Why is this so hard? The answer lies in a web security feature called CORS (Cross-Origin Resource Sharing).

The Problem: "CORS Hell"

Web browsers are strict. They generally don't allow a website (like onlineplayer.app) to fetch files from another server (your NAS at home.my-nas.com) unless that server explicitly says it's okay via specific HTTP headers.

Most NAS WebDAV implementations do not send these headers by default, and configuring them often requires SSH access and hacking Nginx config files.

The Solution: OpenList as a Gateway

This is where OpenList shines. It's not just a file lister; it's a Universal Gateway.

Instead of trying to force your browser to talk to 10 different picky services (WebDAV, SMB, FTP), you simply mount them all into OpenList.

graph LR
    Browser[OnlinePlayer (Browser)] -->|HTTP/HTTPS| OL[OpenList Gateway]
    OL -->|WebDAV| Synology[Synology NAS]
    OL -->|WebDAV| QNAP[QNAP NAS]
    OL -->|API| Alist[Alist / Cloud drives]

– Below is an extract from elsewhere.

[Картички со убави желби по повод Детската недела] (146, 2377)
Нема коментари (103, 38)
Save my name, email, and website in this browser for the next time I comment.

Why This Architecture Works

  1. CORS Solved: OpenList is designed for the modern web. It sends the correct CORS headers, allowing OnlinePlayer to connect instantly using your token.
  2. Protocol Translation: Your browser doesn't need to speak WebDAV. OpenList handles the WebDAV conversation locally and serves the file to your browser as a standard HTTP stream.
  3. Unified Library: You can mount a Synology folder, a QNAP folder, and an Alist drive all into one OpenList directory tree. OnlinePlayer sees them as a single, unified library.

How to Set It Up

Step 1: Mount WebDAV in OpenList

  1. Log in to your OpenList admin panel.
  2. Go to Storage -> Add.
  3. Select WebDAV as the driver.
  4. Enter your NAS details:
    • Mount Path: /nas-movies
    • Address: http://192.168.1.10:5005 (or your DDNS address)
    • Username/Password: Your NAS credentials.

Step 2: Connect OnlinePlayer

  1. Open onlineplayer.app.
  2. Click the OpenList icon.
  3. Enter your OpenList address, username, and password.

That's it. You can now browse your /nas-movies folder and play 4K videos smoothly. No browser console errors, no "Network Failed" messages.

A Note on Performance

Because OpenList acts as a middleman, does it slow things down?

No. OpenList streams the data (proxies the bytes) in real-time. It doesn't download the whole file before sending it to you. As long as the network between OpenList and your NAS is fast (which it usually is, often on the same LAN or Docker network), the added latency is negligible (< 1ms).

Conclusion

Don't fight with legacy protocols in a modern browser. Use OpenList as your "translator." It turns your rigid, secure NAS storage into a flexible, web-friendly media API that OnlinePlayer can consume effortlessly.